[Data under study]
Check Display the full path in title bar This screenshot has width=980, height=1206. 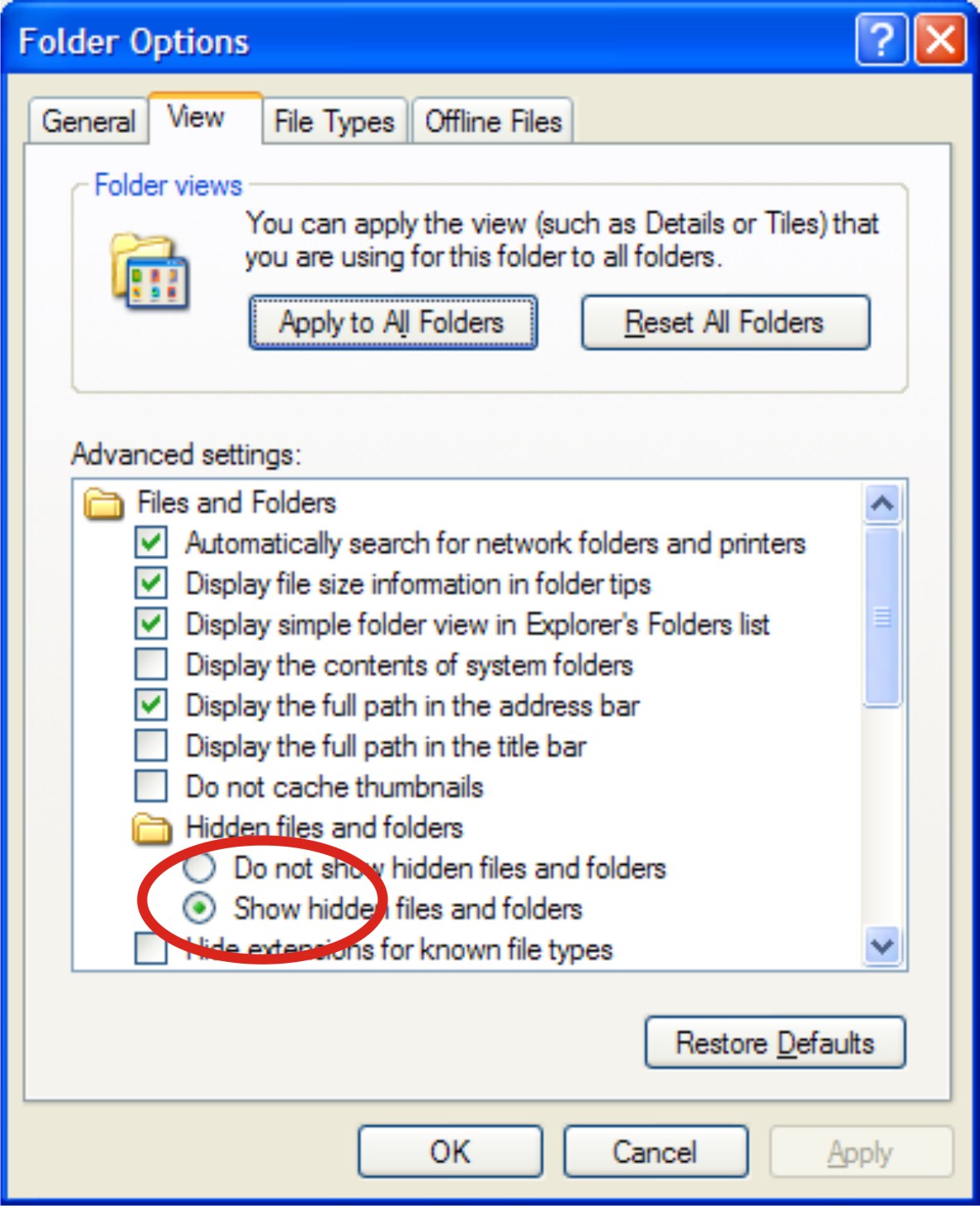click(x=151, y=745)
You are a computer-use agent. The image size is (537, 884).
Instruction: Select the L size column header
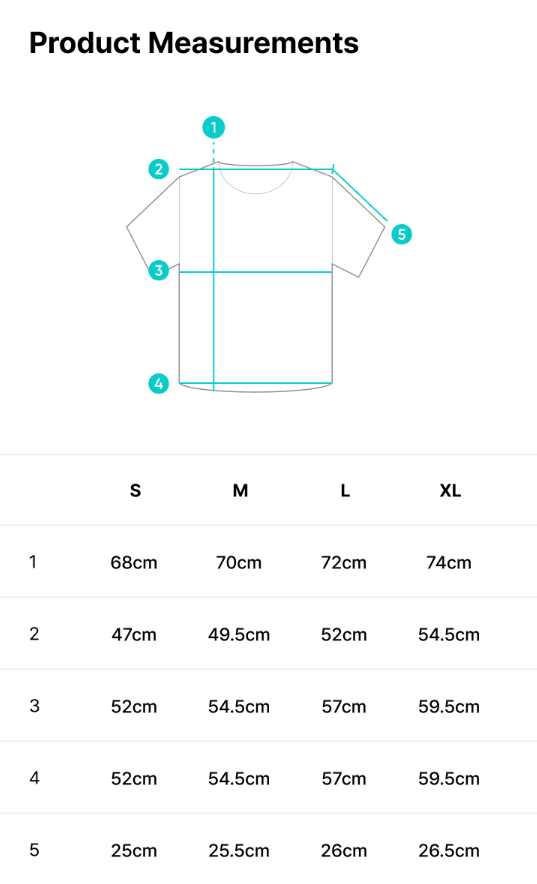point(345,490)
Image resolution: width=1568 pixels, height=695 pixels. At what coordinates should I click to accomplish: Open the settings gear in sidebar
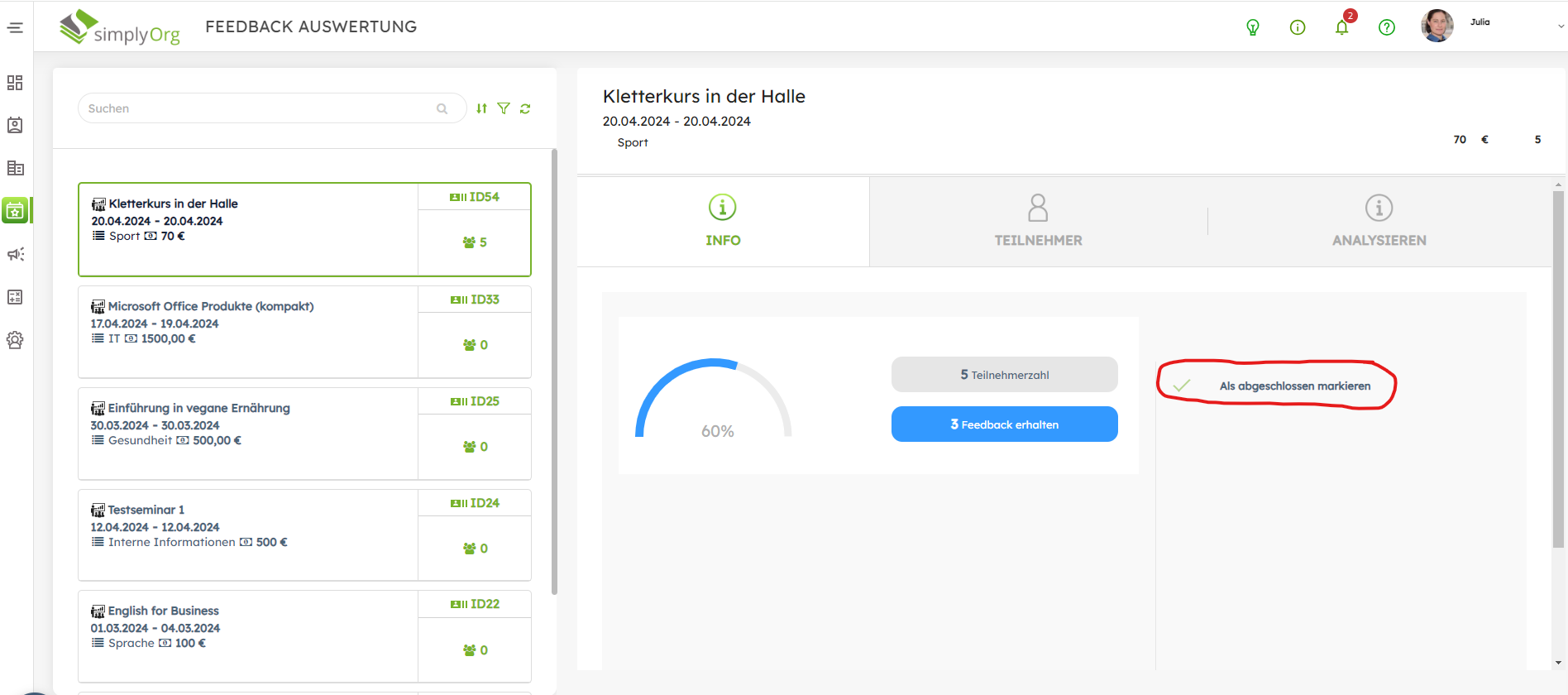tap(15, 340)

[Task requirements]
Return exactly the lines from the line with "Image resolution: width=1568" through the last line of the data above, both included; pictures do not go in the answer.

[Answer box]
Image resolution: width=1568 pixels, height=695 pixels. At what coordinates should I click to accomplish: Open the settings gear in sidebar
tap(15, 340)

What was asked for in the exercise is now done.